Search code examples
pandasrolling-computation

Pandas Rolling Filter


I have a df that looks like this for example:

df = pd.DataFrame({'Change': [-0.5, -0.25, 1, 1.5, 0.25,-0.75, -1, 2, .... })

What I'm looking to do is to filter this df['Change'] column for above and below 0, calculate the mean for both, and then add the two results together. But I want to be able to do this on a rolling basis over a window of 100.

I can do this in a very blunt way by just looping through the df as I do in the below:

df['diff'] = np.NAN
for i in range(0, len(df)):
    if i > 100:
        X = df.iloc[i - 100:i]
        ups = X[X['change'] > 0]['change'].mean()
        downs = X[X['change'] < 0]['change'].mean()
        df['diff'].iloc[i] = (ups + downs)

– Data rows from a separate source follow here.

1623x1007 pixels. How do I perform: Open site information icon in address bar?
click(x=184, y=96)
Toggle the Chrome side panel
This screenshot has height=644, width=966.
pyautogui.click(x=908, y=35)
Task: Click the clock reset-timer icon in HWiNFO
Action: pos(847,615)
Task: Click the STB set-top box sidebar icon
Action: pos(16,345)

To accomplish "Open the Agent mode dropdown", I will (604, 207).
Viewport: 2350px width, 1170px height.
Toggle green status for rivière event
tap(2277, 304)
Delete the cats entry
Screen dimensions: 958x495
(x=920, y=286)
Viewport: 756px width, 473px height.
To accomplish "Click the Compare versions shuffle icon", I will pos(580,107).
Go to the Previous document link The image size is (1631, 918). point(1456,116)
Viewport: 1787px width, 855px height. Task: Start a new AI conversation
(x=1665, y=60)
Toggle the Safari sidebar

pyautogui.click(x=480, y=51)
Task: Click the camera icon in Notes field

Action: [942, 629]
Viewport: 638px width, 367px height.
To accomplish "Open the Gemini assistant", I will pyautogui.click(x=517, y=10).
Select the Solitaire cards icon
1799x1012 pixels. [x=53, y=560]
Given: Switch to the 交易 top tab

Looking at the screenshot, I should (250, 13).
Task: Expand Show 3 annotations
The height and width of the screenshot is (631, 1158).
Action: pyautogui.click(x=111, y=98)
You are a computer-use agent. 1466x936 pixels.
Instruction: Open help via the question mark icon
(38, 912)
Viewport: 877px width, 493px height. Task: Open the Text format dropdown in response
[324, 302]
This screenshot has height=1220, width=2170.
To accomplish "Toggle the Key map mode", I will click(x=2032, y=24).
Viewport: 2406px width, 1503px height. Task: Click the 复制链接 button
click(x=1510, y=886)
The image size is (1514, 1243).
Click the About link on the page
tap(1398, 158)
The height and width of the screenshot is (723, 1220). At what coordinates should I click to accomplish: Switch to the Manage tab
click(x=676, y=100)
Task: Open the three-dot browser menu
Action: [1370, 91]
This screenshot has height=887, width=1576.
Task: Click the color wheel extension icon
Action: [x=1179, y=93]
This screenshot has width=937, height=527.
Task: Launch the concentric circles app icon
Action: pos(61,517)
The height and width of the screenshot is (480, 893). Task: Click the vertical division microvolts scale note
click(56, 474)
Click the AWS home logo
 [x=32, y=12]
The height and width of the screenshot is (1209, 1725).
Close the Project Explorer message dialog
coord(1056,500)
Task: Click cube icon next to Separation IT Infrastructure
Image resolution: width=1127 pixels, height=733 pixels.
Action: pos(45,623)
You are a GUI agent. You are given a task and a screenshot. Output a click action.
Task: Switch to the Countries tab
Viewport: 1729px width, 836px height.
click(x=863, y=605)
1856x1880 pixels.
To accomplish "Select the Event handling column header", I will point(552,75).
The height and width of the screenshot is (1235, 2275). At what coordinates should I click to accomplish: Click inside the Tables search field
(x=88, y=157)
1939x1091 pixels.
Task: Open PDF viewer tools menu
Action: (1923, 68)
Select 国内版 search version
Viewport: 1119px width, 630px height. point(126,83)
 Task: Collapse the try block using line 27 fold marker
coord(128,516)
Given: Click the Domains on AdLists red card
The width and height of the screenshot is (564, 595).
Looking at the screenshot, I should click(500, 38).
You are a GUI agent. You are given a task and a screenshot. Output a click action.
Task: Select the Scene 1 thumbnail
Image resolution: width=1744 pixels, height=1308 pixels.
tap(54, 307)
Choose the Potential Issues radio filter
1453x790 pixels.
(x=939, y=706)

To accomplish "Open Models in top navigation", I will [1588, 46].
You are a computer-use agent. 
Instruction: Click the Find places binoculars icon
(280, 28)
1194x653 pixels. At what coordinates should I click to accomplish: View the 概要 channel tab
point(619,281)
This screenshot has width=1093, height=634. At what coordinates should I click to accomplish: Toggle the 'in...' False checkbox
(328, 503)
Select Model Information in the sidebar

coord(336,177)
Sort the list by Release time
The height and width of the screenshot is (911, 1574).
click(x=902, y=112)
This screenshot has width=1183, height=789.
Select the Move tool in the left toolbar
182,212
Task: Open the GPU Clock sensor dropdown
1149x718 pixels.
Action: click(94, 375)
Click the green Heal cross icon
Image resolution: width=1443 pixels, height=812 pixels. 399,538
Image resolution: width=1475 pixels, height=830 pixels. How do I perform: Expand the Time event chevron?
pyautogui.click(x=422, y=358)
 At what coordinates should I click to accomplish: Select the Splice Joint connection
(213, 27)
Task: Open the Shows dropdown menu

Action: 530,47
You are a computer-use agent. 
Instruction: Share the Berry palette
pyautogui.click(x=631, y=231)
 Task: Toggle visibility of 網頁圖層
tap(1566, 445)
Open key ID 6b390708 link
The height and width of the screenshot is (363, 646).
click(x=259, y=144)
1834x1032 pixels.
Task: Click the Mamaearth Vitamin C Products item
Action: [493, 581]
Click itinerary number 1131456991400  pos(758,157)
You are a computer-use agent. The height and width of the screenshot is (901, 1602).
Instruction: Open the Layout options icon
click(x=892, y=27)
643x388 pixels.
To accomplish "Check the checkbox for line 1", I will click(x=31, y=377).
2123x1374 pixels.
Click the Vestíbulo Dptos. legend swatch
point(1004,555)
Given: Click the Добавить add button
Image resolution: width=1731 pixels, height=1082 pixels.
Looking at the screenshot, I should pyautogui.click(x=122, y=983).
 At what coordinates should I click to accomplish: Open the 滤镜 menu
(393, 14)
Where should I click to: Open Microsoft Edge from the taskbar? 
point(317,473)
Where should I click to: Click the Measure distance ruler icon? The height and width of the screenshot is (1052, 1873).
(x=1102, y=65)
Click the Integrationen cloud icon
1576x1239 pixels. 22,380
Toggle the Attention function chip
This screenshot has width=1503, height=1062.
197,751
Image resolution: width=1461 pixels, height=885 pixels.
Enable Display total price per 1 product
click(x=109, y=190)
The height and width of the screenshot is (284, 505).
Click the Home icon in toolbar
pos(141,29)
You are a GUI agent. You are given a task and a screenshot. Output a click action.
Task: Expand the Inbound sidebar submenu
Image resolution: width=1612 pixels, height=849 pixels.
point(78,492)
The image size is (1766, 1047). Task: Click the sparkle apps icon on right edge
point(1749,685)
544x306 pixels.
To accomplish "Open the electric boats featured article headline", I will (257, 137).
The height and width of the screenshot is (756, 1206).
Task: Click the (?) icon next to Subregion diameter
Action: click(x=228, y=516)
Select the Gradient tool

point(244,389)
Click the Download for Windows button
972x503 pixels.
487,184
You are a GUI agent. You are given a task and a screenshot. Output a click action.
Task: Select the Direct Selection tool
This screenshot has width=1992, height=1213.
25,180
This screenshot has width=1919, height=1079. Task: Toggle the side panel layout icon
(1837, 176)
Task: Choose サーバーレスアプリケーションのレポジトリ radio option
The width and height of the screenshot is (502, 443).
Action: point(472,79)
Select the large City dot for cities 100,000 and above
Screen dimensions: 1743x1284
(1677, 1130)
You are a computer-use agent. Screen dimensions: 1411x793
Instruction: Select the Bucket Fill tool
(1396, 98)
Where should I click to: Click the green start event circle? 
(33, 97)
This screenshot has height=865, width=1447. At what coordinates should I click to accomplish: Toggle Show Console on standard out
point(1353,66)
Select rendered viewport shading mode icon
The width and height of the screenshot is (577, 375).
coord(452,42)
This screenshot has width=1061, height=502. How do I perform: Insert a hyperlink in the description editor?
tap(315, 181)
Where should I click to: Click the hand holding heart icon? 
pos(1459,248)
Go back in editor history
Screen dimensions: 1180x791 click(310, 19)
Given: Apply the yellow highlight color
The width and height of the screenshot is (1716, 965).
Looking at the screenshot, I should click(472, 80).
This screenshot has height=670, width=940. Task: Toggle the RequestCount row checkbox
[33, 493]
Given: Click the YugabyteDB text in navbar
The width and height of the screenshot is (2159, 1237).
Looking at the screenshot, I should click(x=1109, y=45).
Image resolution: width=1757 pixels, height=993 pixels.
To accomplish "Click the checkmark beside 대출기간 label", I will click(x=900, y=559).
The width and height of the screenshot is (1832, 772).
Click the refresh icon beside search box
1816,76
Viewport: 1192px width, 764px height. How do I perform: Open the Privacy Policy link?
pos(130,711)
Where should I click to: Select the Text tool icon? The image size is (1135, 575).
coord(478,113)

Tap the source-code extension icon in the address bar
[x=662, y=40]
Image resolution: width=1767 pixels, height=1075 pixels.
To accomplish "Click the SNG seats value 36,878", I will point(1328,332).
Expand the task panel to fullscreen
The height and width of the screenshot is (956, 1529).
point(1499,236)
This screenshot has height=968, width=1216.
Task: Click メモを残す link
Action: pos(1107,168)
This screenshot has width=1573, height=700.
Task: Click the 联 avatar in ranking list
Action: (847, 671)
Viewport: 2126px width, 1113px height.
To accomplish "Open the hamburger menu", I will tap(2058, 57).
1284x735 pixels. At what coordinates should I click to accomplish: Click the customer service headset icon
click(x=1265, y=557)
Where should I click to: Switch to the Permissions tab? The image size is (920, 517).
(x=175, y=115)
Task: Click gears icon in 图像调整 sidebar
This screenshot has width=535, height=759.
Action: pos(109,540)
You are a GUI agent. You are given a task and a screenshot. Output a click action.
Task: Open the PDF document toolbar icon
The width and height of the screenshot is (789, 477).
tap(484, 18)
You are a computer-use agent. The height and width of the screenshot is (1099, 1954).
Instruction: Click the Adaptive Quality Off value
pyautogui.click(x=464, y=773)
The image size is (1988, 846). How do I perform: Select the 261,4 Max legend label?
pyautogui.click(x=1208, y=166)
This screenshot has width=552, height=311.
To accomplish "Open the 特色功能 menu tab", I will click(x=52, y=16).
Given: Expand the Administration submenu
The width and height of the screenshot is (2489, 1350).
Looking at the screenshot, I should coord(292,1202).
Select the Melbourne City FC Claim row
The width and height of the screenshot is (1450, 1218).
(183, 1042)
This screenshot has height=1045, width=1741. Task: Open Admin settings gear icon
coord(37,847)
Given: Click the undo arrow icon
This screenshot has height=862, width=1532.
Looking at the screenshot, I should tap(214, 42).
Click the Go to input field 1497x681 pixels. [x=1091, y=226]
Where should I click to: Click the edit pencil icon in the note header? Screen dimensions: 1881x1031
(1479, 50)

However, it's quite slow and was wondering if there was a more efficient way of doing this?


Solution

  • You can use df.rolling(window=100).apply(foo) where foo is your function. for example:

    import pandas as pd
    import numpy as np
    from time import monotonic
    
    df = pd.DataFrame({'Change': np.random.randint(-5, 5, size=(10000,))})
    
    def foo(x):
        ups = x[x > 0].mean()
        downs = x[x < 0].mean()
        return ups + downs
    
    
    start = monotonic()
    res = df.Change.rolling(100).apply(foo)
    print(f'time took: {monotonic() - start:.3f} s.')
    
    Out:
        time took: 2.544 s.
    

    With raw=True keyword argument it will be faster

    start = monotonic()
    res = df.Change.rolling(100).apply(foo, raw=True)
    print(f'with raw=True time took: {monotonic() - start:.3f} s.')
    
    
    Out:
         with raw=True time took: 0.107 s.
    

    Also yoy can parallelize apply method with parallel-pandas library. It's very simple:

    import pandas as pd
    import numpy as np
    from time import monotonic
    from parallel_pandas import ParallelPandas
    
    ParallelPandas.initialize(n_cpu=8, disable_pr_bar=True)
    
    df = pd.DataFrame({'Change': np.random.randint(-5, 5, size=(10000,))})
    
    
    def foo(x):
        ups = x[x > 0].mean()
        downs = x[x < 0].mean()
        return ups + downs
    #p_apply - is parallel analogue of apply method
    start = monotonic()
    res = df.Change.rolling(100).p_apply(foo, raw=True)
    print(f'parallel with raw=True time took: {monotonic() - start:.3f} s.')
    
    Out:
        parallel with raw=True time took: 0.047 s.
    

    Total speedup is 2.5 / 0.05 = 50!